As the fight over gun control legislation continues, many political activists on the left have sought to put forward strict controls on firearms. Senator Dianne Feinstein recently proposed a new, more robust assault weapons ban, and the state of New York passed one of the most restrictive gun control laws in the nation just a few weeks ago.

In response, many conservative legislatures and lawmakers have begun proposing legislation that seeks to do the exact opposite – instead of restricting gun ownership, they have sought to remove or loosen some gun restrictions. The recently proposed H.B. 29 bill, which would permit concealed carry on both private and public college campuses in Georgia, is one such effort. Many critics have come out in opposition to this bill. Here at Emory, College junior Ben Leiner penned a very forceful piece on the subject on Tuesday. Citing Representative Charles Gregory’s (R-Kennesaw) comments that if the principal at Sandy Hook or another school authority figure had carried a firearm that day, then the school shooting might not have happened, he decried the Republican legislator’s position as irresponsible: “Instead of proposing legislation to prevent massacres from happening, such as testing for mental illness before selling firearms, treating the mentally ill or, God forbid, an assault weapons ban, Mr. Gregory has introduced a resolution to start an arms race fueled by fear.”

With all due respect to Mr. Leiner, his argument was incredibly poor. He misappropriated Representative Gregory’s comments in order to launch an anti-gun tirade that was almost purely built around common gun misconceptions and popular talking points.

His argument that the police should be good enough as a deterrent against crime is one example: had he briefly researched the issue, he would have discovered that the average response time after calling 9-1-1 in Atlanta was over 11 minutes in 2010. Many other cities nationally average between four and nine minutes.

When most violent crimes only take one or two minutes, it’s clear that individuals can still reasonably claim to need other means of personal self-defense beyond simply waiting on the police. In my Jan. 18 Wheel column, “Thinking Through A Gun Ban,” I commented that our culturally-inspired responses to guns – as we see them in extreme situations on TV, film and in games – generally provoke us into thinking emotionally about guns and gun laws rather than rationally. This applies to both pro-gun and anti-gun individuals, and in both cases, an individual can respond in ways that are far from constructive.
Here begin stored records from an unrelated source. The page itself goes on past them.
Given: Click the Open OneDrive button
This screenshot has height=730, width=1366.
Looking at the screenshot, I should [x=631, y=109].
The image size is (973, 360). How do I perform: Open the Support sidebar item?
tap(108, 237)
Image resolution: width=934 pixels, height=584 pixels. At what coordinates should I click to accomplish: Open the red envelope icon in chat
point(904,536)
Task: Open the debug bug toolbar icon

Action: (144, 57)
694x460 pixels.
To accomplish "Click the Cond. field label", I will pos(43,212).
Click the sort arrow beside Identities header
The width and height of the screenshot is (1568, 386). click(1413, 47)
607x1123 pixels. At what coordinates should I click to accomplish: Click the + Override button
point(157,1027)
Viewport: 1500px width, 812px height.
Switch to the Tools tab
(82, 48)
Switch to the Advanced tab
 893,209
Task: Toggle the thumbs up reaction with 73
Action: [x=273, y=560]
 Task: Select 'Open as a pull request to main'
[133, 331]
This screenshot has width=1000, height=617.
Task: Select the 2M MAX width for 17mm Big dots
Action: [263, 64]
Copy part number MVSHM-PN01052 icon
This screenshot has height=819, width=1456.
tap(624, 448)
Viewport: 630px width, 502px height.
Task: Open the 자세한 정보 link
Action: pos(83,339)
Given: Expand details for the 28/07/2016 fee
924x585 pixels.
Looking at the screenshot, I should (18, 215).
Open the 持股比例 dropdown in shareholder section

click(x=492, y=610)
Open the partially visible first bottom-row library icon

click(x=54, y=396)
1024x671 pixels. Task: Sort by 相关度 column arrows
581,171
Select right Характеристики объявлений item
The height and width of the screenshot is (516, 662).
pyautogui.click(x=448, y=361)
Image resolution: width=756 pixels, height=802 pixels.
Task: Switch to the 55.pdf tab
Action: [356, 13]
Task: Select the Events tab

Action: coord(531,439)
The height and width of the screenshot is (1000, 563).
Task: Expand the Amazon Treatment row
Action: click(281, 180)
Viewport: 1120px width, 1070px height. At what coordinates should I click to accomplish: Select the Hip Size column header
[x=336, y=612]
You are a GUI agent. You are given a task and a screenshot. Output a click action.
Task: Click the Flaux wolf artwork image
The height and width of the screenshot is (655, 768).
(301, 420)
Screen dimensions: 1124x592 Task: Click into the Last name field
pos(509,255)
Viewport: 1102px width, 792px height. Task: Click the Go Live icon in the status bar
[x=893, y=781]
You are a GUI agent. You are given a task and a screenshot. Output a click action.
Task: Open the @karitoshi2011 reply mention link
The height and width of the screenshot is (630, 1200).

If we are going to have a rational discussion about guns and gun laws – here, concealed carry laws – emotionally-loaded arguments like those deployed by Mr. Leiner are either unhelpful at best or destructive to dialogue at worst. So, let’s start this discussion over: what do we actually know about concealed carry laws? According to one landmark study conducted by economists John Lott, Jr. and David B. Mustard in 1997, the implementation of concealed carry laws in a county resulted in a 7.65 percent drop in murder rates, a five percent reduction in rape rates and a seven percent decrease in the rate of aggravated assault.

Further, that same study found that only 24 percent of people surveyed who had used a concealed carry weapon in self defense actually had to fire their gun and only eight percent actually wounded the assailant.

While the study was controversial when it was first released, other scholars who have replicated the research using additional data and newer techniques have come to the same conclusions. Some have found that Lott and Mustard’s original estimates may actually have been too low, and that concealed carry laws actually had a larger effect on reduced violent crime rates than originally estimated.

Well, what does that mean?

Essentially, concealed carry laws do not act as a catalyst for more violence as some critics (including Mr. Leiner) claim.

Conversely, they actually do reduce violent crime rates – and in a combined 92 percent of cases, simply pulling the gun out or firing a warning shot is all that is needed to halt a crime in progress. Historically, we can also see numerous examples where off-duty police officers and private citizens who were carrying concealed firearms were able to avert or stop crimes in progress.

In the week after Sandy Hook, an off-duty police officer shot a man who had begun firing into a movie theater in San Antonio, Texas. Everyone lived. In Winnemucca, Nev. in 2008, a concealed carry permit-holder shot and killed a man who had begun firing into a crowded restaurant. Only two people were killed. At the Appalachian School of Law in 2002, two armed students pointed their guns at a campus shooter, distracting him and allowing a third student to tackle him. Only three people were killed.

I personally think that H.B. 26 is being promoted more out of a reaction to perceived threats to American gun rights rather than out of an interest in good policy. For that reason, I am undecided as to whether or not I support the bill. However, that doesn’t change the fact that concealed-carry laws do have beneficial effects demonstrated by historical and statistical evidence.

Instead of decrying promoters of concealed-carry as extremists who want to destroy the peaceful fabric of our campus or of society at large, we can and should instead have a rational discussion. Reverting into either ideological camp and entrenching our positions does nothing but hamper our ability to work together to actually reduce violence in society.

David Giffin is a second-year Masters in Theological Studies student at the Candler School of Theology from Charleston, Ill.